Ha finalizado un importante ejercicio de la Comisión Técnica Espeleológica (CTS) del Corpo Nazionale Soccorso Alpino e Speleologico (CNSAS), que tuvo lugar en el Antro del Corchia, en el municipio de Stazzema (LU). La actividad, programada del viernes 11 al domingo 13 de julio, tenía por objeto probar sobre el terreno dos innovadores sistemas de comunicación inalámbrica en la cueva, concebidos para garantizar la conexión entre los técnicos en acción bajo tierra y la dirección de las operaciones en el exterior incluso en ausencia de una línea telefónica por cable, que se coloca a propósito a lo largo de la ruta de evacuación en las primeras fases de la intervención.
De hecho, el CNSAS utiliza desde hace décadas teléfonos de cueva conectados por cable telefónico, tendido manualmente a lo largo de los meandros y pozos subterráneos. Este sistema fiable y consolidado responde a la necesidad de superar las barreras naturales de las cavidades subterráneas, que impiden que las ondas de radio se propaguen más allá de unos pocos metros. Sin embargo, en determinadas fases críticas de las operaciones de rescate -como en la primera intervención o durante las actividades de interrupción que requieren la retirada del cable- es esencial disponer de soluciones alternativas.

Con esta idea en mente, CTS ha desarrollado y probado dos sistemas basados en la tecnología de malla: «SARA WaveExtender» y «Thumbelina», ambos diseñados para crear una cadena autónoma de unidades transceptoras capaces de transmitir la señal por trayectorias articuladas, lo que permite la comunicación incluso en condiciones complejas.
Las pruebas tuvieron lugar a lo largo del Ramo del Giglio y el Ramo dei Tre, dos tramos del Antro del Corchia con características morfológicas diferentes y ricos en concreciones, elegidos precisamente para probar la fiabilidad de los sistemas en condiciones extremas.
El SARA WaveExtender transmite paquetes de datos de texto, introducidos desde el teclado o convertidos a partir de un mensaje de voz con un smartphone conectado por Bluetooth al sistema. Cada mensaje, junto con la hora de transmisión, se archiva y queda a disposición de los técnicos del CNSAS para su posterior consulta. En la configuración probada -compuesta por una unidad de coordinación, tres dispositivos de operador y siete repetidores-, el sistema cubrió de forma estable las dos secciones de la cueva: los 250 metros del Ramo del Giglio con tres repetidores, y los aproximadamente 150 metros del Ramo dei Tre, mucho más estrecho, con sólo cinco repetidores. El sistema demostró ser eficaz y estable durante unas seis horas de funcionamiento, con sólo 250 milivatios de potencia utilizados para cada unidad.

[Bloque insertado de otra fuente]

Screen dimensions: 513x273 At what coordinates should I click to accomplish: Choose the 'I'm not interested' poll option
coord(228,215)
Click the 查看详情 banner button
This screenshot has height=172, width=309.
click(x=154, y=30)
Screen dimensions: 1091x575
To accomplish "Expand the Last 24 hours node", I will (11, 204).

Thumbelina, por su parte, permite la transmisión directa de comunicaciones de voz, que se digitalizan, comprimen y retransmiten a lo largo de la cadena de malla hasta que se convierten de nuevo en analógicas y se reproducen a través del altavoz del dispositivo de destino. El sistema requiere un posicionamiento más cercano de los nodos de la malla debido a la mayor complejidad de la señal de audio. Durante las seis horas que duró el ejercicio, se desplegaron tres terminales de operador con micrófono y altavoz y doce unidades repetidoras. La primera sección se cubrió con cinco repetidores, mientras que para la segunda se desplegaron once repetidores con una potencia de 31 milivatios cada uno.

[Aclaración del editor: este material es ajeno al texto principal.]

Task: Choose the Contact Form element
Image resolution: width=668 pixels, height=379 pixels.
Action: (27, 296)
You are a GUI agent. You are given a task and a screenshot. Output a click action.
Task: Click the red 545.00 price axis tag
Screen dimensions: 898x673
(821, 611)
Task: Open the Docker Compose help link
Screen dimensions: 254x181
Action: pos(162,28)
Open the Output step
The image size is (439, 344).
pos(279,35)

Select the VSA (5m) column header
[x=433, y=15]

En ambos casos, las pruebas confirmaron la eficacia de las soluciones adoptadas: SARA demostró ser un sistema fiable y de muy bajo consumo para la transmisión de mensajes de texto, mientras que Pulgarcito garantizó una comunicación de voz adecuada incluso en presencia de fuertes obstáculos naturales.
El objetivo, indicado por la Dirección Nacional del CNSAS en la que trabaja ahora la Comisión Técnica de Espeleología, es seguir desarrollando ambos sistemas. En el futuro, estas tecnologías podrían convertirse en herramientas decisivas durante las operaciones de rescate en cuevas, tanto en las primeras fases -cuando aún no se dispone de la línea telefónica por cable- como en los momentos de desprendimiento de rocas y piedras, en los que es necesario retirar temporalmente la línea telefónica.